| Work to complete |
Check every line below, and copy those that include "agent".

[Saved entries]
· · · · · · ·

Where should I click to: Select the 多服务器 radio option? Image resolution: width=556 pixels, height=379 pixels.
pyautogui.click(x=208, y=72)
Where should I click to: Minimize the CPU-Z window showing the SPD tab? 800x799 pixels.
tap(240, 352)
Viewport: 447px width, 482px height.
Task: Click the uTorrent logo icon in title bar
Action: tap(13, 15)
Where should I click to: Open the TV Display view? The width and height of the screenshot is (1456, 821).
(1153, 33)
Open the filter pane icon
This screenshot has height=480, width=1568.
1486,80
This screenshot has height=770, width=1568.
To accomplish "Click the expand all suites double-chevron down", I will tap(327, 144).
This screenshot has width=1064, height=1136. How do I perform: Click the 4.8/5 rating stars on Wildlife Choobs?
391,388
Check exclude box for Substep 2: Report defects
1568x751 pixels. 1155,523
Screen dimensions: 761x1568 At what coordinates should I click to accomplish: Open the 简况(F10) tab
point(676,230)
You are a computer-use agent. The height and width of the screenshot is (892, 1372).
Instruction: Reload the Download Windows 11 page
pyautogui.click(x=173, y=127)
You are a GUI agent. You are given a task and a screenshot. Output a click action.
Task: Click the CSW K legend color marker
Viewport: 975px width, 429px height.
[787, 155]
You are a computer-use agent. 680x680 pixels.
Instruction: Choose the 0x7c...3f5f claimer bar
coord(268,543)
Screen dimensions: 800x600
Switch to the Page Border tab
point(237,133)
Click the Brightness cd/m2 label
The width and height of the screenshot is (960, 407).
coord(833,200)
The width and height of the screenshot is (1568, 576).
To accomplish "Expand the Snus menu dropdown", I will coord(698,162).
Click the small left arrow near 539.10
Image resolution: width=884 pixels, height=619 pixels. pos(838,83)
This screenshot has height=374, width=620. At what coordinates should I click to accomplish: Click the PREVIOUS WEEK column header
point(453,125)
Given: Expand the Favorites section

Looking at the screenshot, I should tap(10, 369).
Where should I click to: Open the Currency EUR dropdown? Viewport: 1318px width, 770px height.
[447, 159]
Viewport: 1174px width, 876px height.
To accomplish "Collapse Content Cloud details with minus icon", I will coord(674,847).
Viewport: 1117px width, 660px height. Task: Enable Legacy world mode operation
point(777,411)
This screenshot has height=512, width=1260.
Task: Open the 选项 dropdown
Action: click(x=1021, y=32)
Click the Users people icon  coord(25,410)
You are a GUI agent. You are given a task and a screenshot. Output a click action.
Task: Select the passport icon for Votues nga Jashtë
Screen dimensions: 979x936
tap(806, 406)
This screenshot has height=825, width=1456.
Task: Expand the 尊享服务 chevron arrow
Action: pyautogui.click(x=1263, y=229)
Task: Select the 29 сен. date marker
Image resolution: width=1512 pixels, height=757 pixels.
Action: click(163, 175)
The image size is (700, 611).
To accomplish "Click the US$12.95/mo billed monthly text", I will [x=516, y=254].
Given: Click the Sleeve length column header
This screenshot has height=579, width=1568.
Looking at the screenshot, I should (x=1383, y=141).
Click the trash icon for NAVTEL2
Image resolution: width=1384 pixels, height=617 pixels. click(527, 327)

· · · · · · ·

| Result of the exercise |
You are a computer-use agent. The height and width of the screenshot is (892, 1372).
You are a GUI agent. You are given a task and a screenshot. Output a click action.
You are a computer-use agent. 680x680 pixels.
You are a GUI agent. You are given a task and a screenshot. Output a click action.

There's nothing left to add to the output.